TOPIC: VOID AB INITIO MARRIAGE


MERLINDA CIPRIANO MONTAES, COMPLAINANT, VS. LOURDES TAJOLOSA CIPRIANO, RESPONDENT.
(OCTOBER 22 2012).
Facts
1) During the subsistence of Lourdes Ciprianos marriage with Socrates, she married Silverio Cipriano. This lead to her filing a
petition for annulment of marriage with Socrates on the ground of psychological incapacity under Article 36 of the Family Code. The
RTC ruled in Lourdes favour and declared her marriage with Socrates null and void in 2003.
2) In 2004, petitioner, Merlinda Montanez, Silverios daughter from the first marriafe, filed with the MTC of Laguna a complaint for
bigamy against Lourdes. She alleged that Lourdes failed to reveal to Silverio that she was still married to Socrates.
3) Respondent argued that since her marriage with Socrates had already been declared void ab initio, there was no more marriage to
speak of prior to her marriage to Silverio on 1983.
Issue: Whether the annulment of respondents first marriage on the ground of psychological incapacity justifies the dismissal of the
information for bigamy against her?
Held: No.

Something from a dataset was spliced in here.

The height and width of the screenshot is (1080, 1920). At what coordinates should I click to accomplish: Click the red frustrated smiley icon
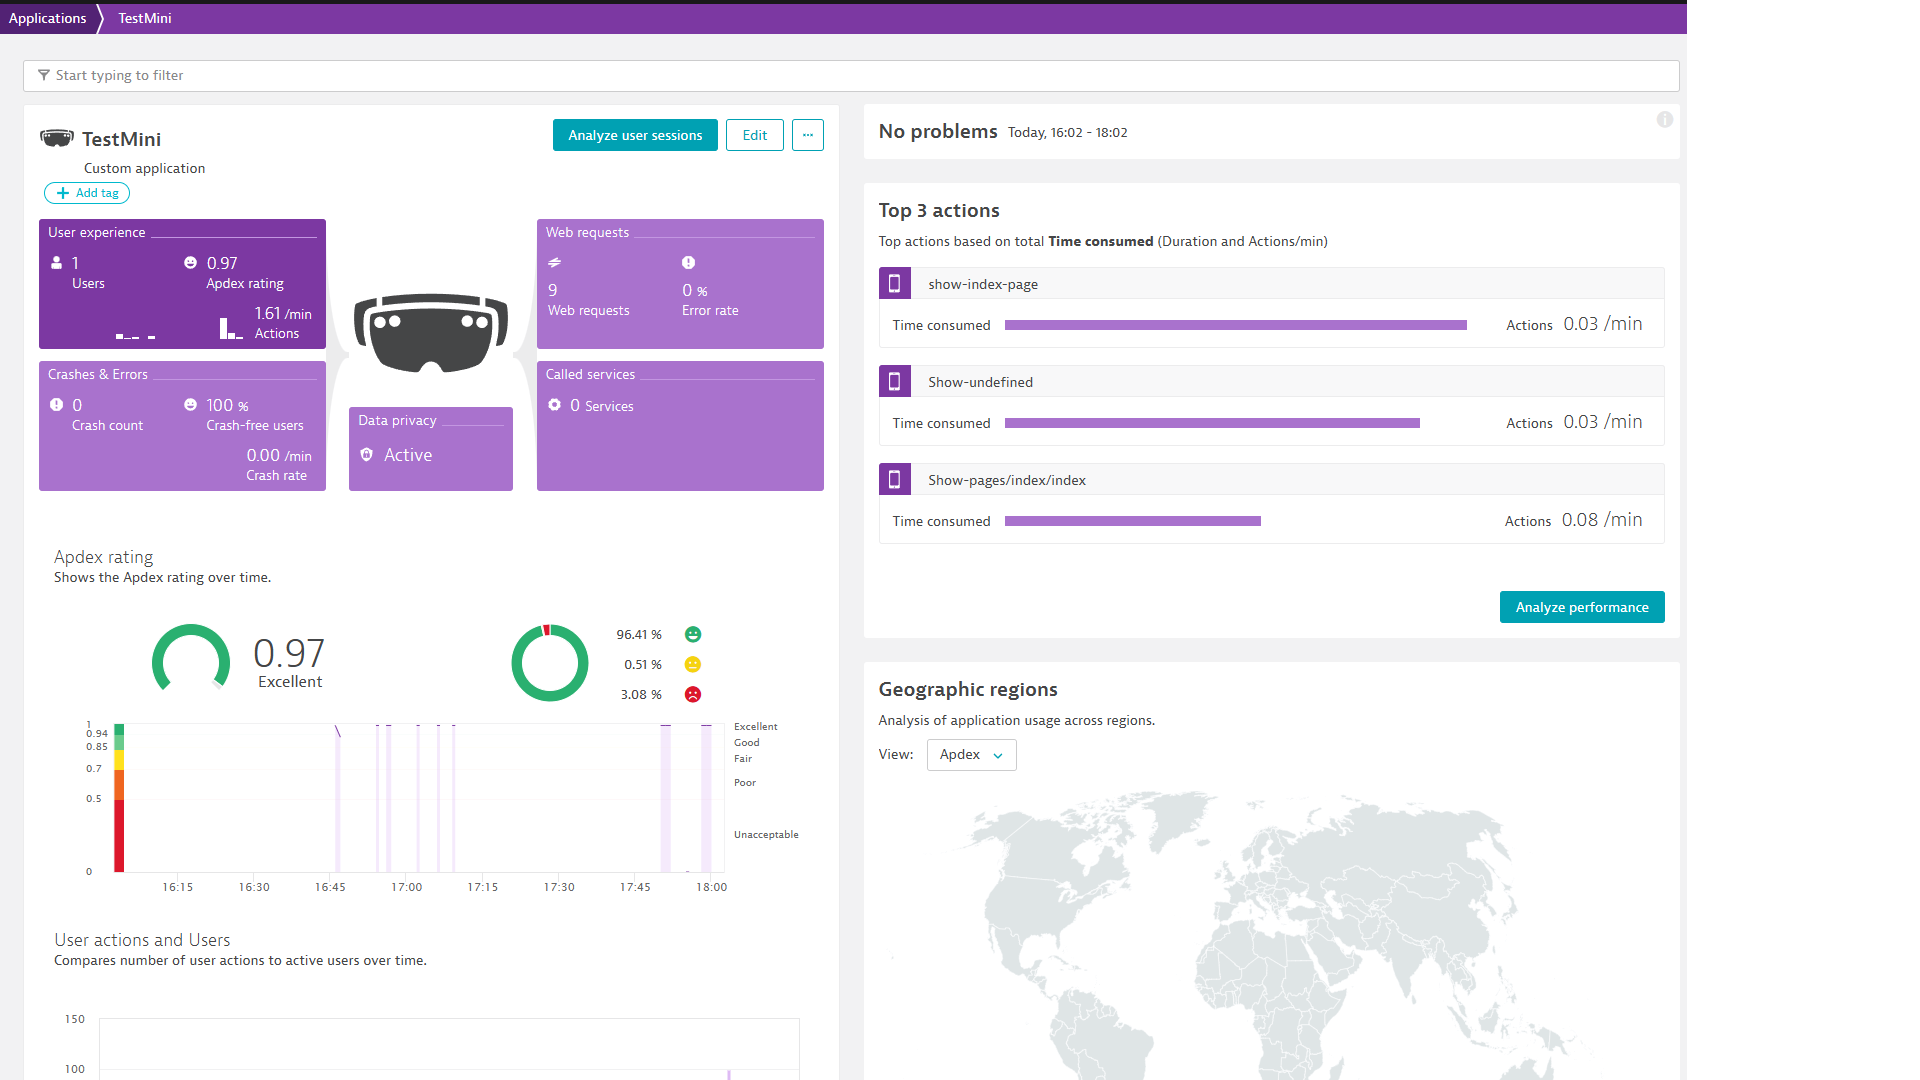click(x=693, y=695)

The subsequent judicial declaration of the nullity of the first marriage was immaterial because prior to the declaration of
nullity, the crime of bigamy had already been consummated. By contracting a second marriage while the first was still subsisting, the
accused committed the acts punishable under Article 349 of the Revised Penal Code (Mercado v Tan). Even if the accused eventually
obtained a declaration that his first marriage was void ab initio, the point is, both the first and the second marriage were subsisting
before the first marriage was annulled (Abunado v People). The moment that the accused contracted a second marriage without the
previous one having been judicially declared null and void, the crime of bigamy was already consummated because at the time of the
celebration of the second marriage, the accuseds first marriage which had not been declared null and void in a court of competent
jurisdiction was deemed valid and subsisting (Jarillo v. People).